--- Try it ---
Print, from the listing below, the lines starting at the line containing "This screenshot has height=768, width=1366." and ending at the line containing "1500x813 pixels.", exactly as they stand, and print nothing else.

--- Given entries ---
BEGIN

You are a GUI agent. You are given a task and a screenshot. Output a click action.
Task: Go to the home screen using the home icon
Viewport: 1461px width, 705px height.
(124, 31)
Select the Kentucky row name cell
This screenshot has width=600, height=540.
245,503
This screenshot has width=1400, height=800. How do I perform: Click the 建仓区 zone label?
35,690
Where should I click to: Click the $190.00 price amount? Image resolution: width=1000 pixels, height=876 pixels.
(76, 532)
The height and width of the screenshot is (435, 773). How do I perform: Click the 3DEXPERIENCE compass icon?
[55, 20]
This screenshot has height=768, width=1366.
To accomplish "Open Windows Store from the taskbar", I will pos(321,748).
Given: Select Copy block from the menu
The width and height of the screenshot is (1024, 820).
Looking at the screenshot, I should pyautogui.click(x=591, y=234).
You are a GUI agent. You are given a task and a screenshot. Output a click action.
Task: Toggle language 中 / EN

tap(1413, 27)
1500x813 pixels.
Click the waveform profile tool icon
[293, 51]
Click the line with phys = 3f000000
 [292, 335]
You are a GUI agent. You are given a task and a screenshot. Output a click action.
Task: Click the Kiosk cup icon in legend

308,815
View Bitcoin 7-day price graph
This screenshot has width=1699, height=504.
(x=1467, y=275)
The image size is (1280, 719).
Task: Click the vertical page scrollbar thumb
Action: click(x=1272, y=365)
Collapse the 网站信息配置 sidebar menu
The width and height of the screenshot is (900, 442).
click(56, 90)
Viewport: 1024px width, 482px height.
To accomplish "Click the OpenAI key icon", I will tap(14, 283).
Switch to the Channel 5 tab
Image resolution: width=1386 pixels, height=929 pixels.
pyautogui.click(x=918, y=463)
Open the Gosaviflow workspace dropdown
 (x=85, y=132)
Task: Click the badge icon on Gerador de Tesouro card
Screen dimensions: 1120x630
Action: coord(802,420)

END

--- Exercise result ---
This screenshot has height=768, width=1366.
To accomplish "Open Windows Store from the taskbar", I will pos(321,748).
Given: Select Copy block from the menu
The width and height of the screenshot is (1024, 820).
Looking at the screenshot, I should pyautogui.click(x=591, y=234).
You are a GUI agent. You are given a task and a screenshot. Output a click action.
Task: Toggle language 中 / EN

tap(1413, 27)
1500x813 pixels.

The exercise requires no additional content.